In general, the plans provide for all grants to be issued with a per-share
exercise price equal to the fair market value of a share of common stock on
the
date of grant. The original terms of the grants typically do not
exceed 10 years. Stock options generally vest over a three to five
year period. Note 10 – Stock Options and Warrants of the Notes to the
Consolidated Financial Statements contained in the Annual Report on Form 10-K
for the year ended December 31, 2006 should be referred to for additional
information regarding the stock-based incentive plans.
11
We
recorded compensation expense of $858,000 and $492,000 for the six-month periods
ended June 30, 2007 and 2006, respectively, and $441,000 and $308,000 for the
quarters ended June 30, 2007 and 2006, respectively, related to restricted
stock
grants and stock options outstanding for the periods then
ended. Unrecognized compensation expense at June 30, 2007 for the
unvested portion of restricted stock granted was $175,000 and for unvested
options was $556,000.
In
May
2007, the six independent directors of the Company were each granted 1,598
shares of restricted stock at the market price on the day of grant, or $21.90,
which will vest over one year.
Proceeds
from the exercise of 50,824 and 112,654 options for the three and six months
ended June 30, 2007, respectively, were approximately $106,000 and $175,000,
respectively. At June 30, 2007 there were 432,745 shares of common stock
available under the 2001 plan for issuance pursuant to future stock option
grants. No options were granted in the six months ended June 30, 2007
or June 30, 2006, respectively.
10. Income
Taxes
In
June 2006, the FASB issued Financial
Interpretation No. 48, “Accounting for Uncertainty in Income Taxes”

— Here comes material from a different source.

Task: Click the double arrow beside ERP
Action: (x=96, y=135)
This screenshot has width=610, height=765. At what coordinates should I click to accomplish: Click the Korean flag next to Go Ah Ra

(“FIN 48”). The interpretation prescribes a recognition threshold and
measurement attribute criteria for the financial statement recognition and
measurement of a tax position taken or expected to be taken in a tax
return. The interpretation also provides guidance on classification,
interest and penalties, accounting in interim periods, disclosure and
transition.
The
Company and its subsidiaries file
income tax returns in the United States federal jurisdiction and in various
states. With few exceptions, the Company is no longer subject to
federal tax examinations for years prior to 2000 and state income tax
examinations for years prior to 2002. The Company’s policy is to
recognize interest related to any underpayment of taxes as interest expense,
and
penalties as administrative expenses. No interest or penalties have
been accrued at June 30, 2007.
The
Company adopted FIN 48 on January
1, 2007. Adoption did not result in an adjustment to retained
earnings. The
Company has uncertain tax positions of $1.3 million, which consists of $0.9
million of a net operating loss carryforward at June 30, 2007 for which a
deferred tax asset has been recognized and $0.5 million of excess tax benefits
for the six months ending June 30, 2007 resulting from the exercise of
non-qualified stock options and disqualifying dispositions of incentive stock
options, which, under the provisions of SFAS 123(R), may be used to offset
future taxable income only after its existing net operating loss carryforwards
are utilized.
The
Company does not believe that its
uncertain tax positions will significantly change due to the settlement and
expiration of statutes of limitations prior to June 30, 2008.
12
Item
2. Management’s
Discussion and Analysis of Financial Condition and Results of
Operations
Forward
Looking Statements
This
quarterly report on Form 10-Q includes certain statements that are, or may
be
deemed to be, “forward-looking statements” within the meaning of Section 27A of
the Securities Act of 1933, as amended, (the “Securities Act”), and Section 21E
of the Securities Exchange Act of 1934, as amended, (the “Exchange
Act”). These forward-looking statements may be included throughout
this report, including in this “Management’s Discussion and Analysis of
Financial Condition and Results of Operations” and in “Risk Factors”, below and
relate to matters such as our industry, business strategy, goals and
expectations concerning our market position, contract backlog, future
operations, margins, profitability, capital expenditures, liquidity and capital
resources and other financial and operating information. We use the
words “anticipate,” “assume,” “believe,” “budget,” “continue,” “could,”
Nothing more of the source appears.